Supplied data.

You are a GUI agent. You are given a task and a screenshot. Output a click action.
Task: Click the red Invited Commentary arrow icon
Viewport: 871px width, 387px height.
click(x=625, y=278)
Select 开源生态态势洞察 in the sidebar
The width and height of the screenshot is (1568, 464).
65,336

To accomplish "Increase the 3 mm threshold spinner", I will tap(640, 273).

Set problem.
Count the lines in the items above that contain the string "screenshot", treating uppercase and lowercase as different, and reply with that number only.

Task output.
2